I have long since stopped recommending the Fool as a place for a newbie to come get financial advice. I used to feel bad, perhaps out of loyalty for reading the site daily for 5 years. But I don't feel bad anymore. The Fool has products to sell, and they'll do what any business does to sell it, regardless of if their product is 'good' or not.

The fool used to provide regular links to an article on index funds that said this:

http://www.fool.com/mutualfunds/indexfunds/indexfunds01.htm

Fools are certainly indebted to John Bogle, for showing clearly that -- contrary to what you may have read on countless magazine covers -- mutual fund investing is extremely simple: Buy an index fund.

(Psst. There's a reason that all these magazines don't tell you how simple mutual fund investing really is. Scientific marketing surveys and focus group testing have determined that magazines with covers that read "Index Funds: Still The Best Choice!!!" every single month really wouldn't sell as well as magazines that promise "Our BRAND NEW 10 Best Mutual Funds To Buy RIGHT NOW!" Sad, but true.)

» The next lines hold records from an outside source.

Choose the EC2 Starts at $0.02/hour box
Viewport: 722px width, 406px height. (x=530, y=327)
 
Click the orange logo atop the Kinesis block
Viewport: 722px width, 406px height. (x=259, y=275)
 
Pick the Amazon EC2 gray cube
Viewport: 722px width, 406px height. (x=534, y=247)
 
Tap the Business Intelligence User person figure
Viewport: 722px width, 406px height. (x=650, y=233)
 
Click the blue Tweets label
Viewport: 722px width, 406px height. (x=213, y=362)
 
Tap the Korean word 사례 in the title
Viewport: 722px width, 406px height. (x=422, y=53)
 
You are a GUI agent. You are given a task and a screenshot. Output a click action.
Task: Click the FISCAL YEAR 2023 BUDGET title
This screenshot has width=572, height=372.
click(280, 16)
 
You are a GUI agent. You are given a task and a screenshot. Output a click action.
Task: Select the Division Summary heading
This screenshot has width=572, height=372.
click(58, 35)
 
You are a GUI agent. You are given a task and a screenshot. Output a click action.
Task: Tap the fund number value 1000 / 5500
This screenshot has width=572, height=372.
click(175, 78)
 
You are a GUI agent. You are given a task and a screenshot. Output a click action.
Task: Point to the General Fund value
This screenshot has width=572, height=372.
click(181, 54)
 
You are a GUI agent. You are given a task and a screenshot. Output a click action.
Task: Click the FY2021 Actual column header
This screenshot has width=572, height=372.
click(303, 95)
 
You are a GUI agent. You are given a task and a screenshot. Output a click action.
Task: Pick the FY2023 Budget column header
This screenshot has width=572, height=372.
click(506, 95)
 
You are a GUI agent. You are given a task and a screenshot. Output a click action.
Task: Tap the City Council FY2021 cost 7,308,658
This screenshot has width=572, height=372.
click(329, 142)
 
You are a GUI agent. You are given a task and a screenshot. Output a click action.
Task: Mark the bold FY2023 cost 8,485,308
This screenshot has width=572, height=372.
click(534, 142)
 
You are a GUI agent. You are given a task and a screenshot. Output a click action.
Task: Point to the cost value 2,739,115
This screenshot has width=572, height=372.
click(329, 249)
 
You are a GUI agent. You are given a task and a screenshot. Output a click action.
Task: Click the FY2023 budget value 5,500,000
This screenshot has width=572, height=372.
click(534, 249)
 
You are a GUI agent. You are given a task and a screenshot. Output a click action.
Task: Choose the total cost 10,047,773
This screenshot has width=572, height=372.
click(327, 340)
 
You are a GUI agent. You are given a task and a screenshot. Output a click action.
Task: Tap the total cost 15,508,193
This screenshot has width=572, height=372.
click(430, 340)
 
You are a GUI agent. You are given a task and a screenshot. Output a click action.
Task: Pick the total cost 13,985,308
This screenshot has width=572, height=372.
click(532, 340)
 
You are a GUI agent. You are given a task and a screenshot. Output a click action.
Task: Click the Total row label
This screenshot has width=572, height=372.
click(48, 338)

And now they are doing JUST what they used to say NOT to do...so that they can sell 'magazines'.

The article on the main page has this to say:

My intent here is not to discredit index investing, which is fine in moderation, but rather to update the discourse of the debate. For simplicity's sake, I will focus exclusively on the S&P 500 index, as the discussion is protracted enough without involving the Russell 2000, the Wilshire 5000, or any of the other hundreds of indexes in use today. With that in mind, let's shed some light on three popular myths that bear closer scrutiny.

Focusing on the SP500 is a typical anti-indexing ploy. Indexing is a STRATEGY for making market returns, and in the world of investing which include large caps, small caps, value stocks, bonds, real estate, international companies, commodities etc., the SP500 is ONE slice...American Large Cap companies. What every happened to comparing funds against the right benchmark? WHO exactly is saying "just buy the SP500"? Certainly, indexing advocates at least push the Total Market Index (still heavy on the large caps though!) for "set it and forget it" investing. But then you need an healthy dose of bonds. So either buy a bond index fund yourself, or get a balanced fund. Anyway, give the hundreds of index funds that track all sorts of asset classes nowadays, it totally disengenuous to use the SP500 as a proxy for "index funds" unless you compare ONLY other actively managed funds that are large cap only, with the same average market cap. How have THOSE funds done against the SP500 in the past 3 years?

Anyway, I'm not going to go into a point by point breakdown of the invalid points of the new Fool article, as many on this board can do that better than I can. But let me just make 2 observations:

Myth #2: Index Funds are a quick, efficient means of achieving overall portfolio diversification.
Far too many investors have been led to believe that a properly diversified portfolio can be assembled by replicating the S&P 500 index, maybe adding a bond fund and throwing in a handful of tech stocks for good measure.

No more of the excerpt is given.